「FXはお金もうけをするものではなく楽しむもの。その楽しみが続くことが、自分にとって最高の満足」。一度は大損を経験し、市場から撤退したものの、2019年にFX取引に復帰したSさん。これは、S氏がFX取引をするうえで、大切にしているポリシーです。「FXで一獲千金を」と考えているトレーダーからすると、「目線が低く過ぎるのでは」と感じるかもしれませんが、復帰後2年間で利益は約700万円超という素晴らしい成績を残しています。その秘訣はいったい何なのか、リモートでお話を伺いました。
(この記事は2020年12月3日に掲載した記事名『約10年振りにカムバック Sさん「投資結果は『ぐうぜん』の産物。だから楽しむことを最優先」トップトレーダーに聞く!(前編)』を一部修正したものです)
Sさん プロフィール
年齢性別 :50代男性
FX取引歴 :2009年に開始するもしばらくして退場、2019年から再開
FX収支 :2年間で約700万円超(2019年&2020年)
投資商品 :FX
趣味 :車と車いじり(愛車を自分で修理しながら長年乗り続けている)
▼目次
1.20万円がいきなり約100万円に、そして退場
2.保証金を積み増しては損失を重ねていた
3.投機に理論はない
4.常に冷静でいたい
5.チャートの見方は基本どおり
6.テクニカルはトレンドラインを引いて分析
7.画面はできるだけシンプルに
8.リスク感覚の違う人とは
20万円がいきなり約100万円に、そして退場
編集部:- FXと出会ったきっかけは?

--------------------------------------------------

> _課題 1_
記録のうち、「Task: Share the post via Partager」を含む行から始めて「(x=99, y=188)」を含む行までを、両端の行も含めて一字一句そのまま繰り返すこと。
FXのインタビュー記事と記録とは、互いに関係がない。

[目標位置の記録]
--------------------------------------------------

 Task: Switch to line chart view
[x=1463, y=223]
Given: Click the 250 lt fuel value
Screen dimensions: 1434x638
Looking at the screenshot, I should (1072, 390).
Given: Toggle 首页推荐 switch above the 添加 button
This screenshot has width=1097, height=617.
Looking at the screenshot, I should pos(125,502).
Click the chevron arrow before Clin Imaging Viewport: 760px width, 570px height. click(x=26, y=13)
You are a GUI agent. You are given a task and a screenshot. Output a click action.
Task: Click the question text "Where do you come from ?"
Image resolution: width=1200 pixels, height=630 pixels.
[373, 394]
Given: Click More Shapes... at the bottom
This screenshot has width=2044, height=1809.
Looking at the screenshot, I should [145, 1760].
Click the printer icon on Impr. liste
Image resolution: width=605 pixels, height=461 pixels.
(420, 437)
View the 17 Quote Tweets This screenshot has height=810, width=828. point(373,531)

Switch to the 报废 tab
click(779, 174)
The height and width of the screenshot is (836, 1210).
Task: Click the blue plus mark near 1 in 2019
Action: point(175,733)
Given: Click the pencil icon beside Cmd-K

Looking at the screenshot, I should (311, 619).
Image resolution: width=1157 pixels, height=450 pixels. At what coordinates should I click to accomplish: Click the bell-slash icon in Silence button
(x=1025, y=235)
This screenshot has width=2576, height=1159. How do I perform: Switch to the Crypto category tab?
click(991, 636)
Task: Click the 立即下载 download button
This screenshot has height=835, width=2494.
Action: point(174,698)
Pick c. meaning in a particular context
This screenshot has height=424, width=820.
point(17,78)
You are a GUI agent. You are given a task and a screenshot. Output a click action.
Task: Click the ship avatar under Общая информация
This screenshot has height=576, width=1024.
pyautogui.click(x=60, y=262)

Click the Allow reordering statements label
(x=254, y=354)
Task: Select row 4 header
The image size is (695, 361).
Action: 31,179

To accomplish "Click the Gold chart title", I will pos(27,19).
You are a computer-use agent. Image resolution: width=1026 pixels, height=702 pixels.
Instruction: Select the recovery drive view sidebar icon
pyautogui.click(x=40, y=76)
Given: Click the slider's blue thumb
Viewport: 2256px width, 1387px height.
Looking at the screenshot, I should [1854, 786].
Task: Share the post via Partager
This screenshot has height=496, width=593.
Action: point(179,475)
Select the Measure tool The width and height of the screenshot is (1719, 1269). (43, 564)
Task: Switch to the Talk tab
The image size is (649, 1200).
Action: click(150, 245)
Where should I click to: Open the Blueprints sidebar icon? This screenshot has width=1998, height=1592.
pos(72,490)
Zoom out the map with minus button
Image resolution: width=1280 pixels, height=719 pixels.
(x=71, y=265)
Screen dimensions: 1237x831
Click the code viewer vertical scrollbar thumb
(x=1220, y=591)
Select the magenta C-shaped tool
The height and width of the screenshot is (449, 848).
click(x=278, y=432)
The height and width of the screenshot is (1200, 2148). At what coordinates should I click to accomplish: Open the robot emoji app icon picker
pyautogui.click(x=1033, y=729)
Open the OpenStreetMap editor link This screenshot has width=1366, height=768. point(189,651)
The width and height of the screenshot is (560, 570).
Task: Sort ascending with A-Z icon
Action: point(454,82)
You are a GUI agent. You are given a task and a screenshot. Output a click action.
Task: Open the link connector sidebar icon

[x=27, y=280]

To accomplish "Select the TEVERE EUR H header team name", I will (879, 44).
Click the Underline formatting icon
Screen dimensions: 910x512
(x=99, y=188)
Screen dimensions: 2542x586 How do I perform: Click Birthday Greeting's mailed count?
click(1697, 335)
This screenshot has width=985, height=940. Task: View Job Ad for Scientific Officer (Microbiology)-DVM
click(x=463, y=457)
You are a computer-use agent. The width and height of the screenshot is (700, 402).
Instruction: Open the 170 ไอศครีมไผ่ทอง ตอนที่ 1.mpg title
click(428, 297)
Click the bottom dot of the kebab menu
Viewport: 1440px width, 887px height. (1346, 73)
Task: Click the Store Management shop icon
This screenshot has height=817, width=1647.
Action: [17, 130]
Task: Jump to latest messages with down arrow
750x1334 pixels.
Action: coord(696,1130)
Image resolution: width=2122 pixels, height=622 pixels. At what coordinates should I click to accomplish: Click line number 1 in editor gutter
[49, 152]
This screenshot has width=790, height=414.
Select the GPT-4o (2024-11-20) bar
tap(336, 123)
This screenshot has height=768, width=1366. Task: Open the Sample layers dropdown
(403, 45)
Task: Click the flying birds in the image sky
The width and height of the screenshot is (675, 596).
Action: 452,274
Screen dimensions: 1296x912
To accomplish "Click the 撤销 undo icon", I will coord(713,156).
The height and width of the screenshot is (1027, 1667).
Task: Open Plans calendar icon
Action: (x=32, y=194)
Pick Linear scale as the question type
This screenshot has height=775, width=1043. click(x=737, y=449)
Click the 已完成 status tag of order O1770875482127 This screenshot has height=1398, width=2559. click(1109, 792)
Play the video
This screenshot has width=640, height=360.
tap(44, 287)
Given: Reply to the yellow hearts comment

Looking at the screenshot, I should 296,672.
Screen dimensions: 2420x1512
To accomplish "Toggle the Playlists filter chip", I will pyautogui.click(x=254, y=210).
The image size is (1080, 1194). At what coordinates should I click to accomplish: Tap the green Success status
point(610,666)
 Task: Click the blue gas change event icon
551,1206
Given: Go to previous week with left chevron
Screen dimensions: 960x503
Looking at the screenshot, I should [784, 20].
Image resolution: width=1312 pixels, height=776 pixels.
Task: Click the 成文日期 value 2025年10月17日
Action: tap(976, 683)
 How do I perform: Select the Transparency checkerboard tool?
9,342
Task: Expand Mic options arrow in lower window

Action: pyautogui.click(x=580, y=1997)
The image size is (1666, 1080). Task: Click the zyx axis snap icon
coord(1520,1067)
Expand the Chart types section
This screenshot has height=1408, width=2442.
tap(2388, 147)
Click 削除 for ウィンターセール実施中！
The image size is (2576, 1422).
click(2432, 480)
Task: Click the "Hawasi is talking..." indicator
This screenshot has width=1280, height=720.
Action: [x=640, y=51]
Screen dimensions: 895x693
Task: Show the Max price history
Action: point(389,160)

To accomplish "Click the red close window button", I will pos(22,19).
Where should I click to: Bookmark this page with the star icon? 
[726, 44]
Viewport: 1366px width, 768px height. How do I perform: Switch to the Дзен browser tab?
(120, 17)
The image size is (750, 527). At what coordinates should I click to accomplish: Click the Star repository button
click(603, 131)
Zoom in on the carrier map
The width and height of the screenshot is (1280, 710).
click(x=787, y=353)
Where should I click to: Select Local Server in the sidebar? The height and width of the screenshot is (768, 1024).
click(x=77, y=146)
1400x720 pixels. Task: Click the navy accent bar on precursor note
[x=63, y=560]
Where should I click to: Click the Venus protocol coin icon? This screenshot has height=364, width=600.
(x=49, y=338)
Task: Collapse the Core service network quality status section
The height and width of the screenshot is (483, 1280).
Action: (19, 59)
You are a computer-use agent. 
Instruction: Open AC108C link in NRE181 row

--------------------------------------------------

> _課題 2_
FXのインタビュー記事から、「(この記事は2020年12月」で始まり「FX収支 :2年間で約700万円超(2019年&2020年)」までの部分を、そのまま引用すること。

> _解答 1_
Task: Share the post via Partager
This screenshot has height=496, width=593.
Action: point(179,475)
Select the Measure tool The width and height of the screenshot is (1719, 1269). (43, 564)
Task: Switch to the Talk tab
The image size is (649, 1200).
Action: click(150, 245)
Where should I click to: Open the Blueprints sidebar icon? This screenshot has width=1998, height=1592.
pos(72,490)
Zoom out the map with minus button
Image resolution: width=1280 pixels, height=719 pixels.
(x=71, y=265)
Screen dimensions: 1237x831
Click the code viewer vertical scrollbar thumb
(x=1220, y=591)
Select the magenta C-shaped tool
The height and width of the screenshot is (449, 848).
click(x=278, y=432)
The height and width of the screenshot is (1200, 2148). At what coordinates should I click to accomplish: Open the robot emoji app icon picker
pyautogui.click(x=1033, y=729)
Open the OpenStreetMap editor link This screenshot has width=1366, height=768. point(189,651)
The width and height of the screenshot is (560, 570).
Task: Sort ascending with A-Z icon
Action: point(454,82)
You are a GUI agent. You are given a task and a screenshot. Output a click action.
Task: Open the link connector sidebar icon

[x=27, y=280]

To accomplish "Select the TEVERE EUR H header team name", I will (879, 44).
Click the Underline formatting icon
Screen dimensions: 910x512
(x=99, y=188)

> _解答 2_
(この記事は2020年12月3日に掲載した記事名『約10年振りにカムバック Sさん「投資結果は『ぐうぜん』の産物。だから楽しむことを最優先」トップトレーダーに聞く!(前編)』を一部修正したものです)
Sさん プロフィール
年齢性別 :50代男性
FX取引歴 :2009年に開始するもしばらくして退場、2019年から再開
FX収支 :2年間で約700万円超(2019年&2020年)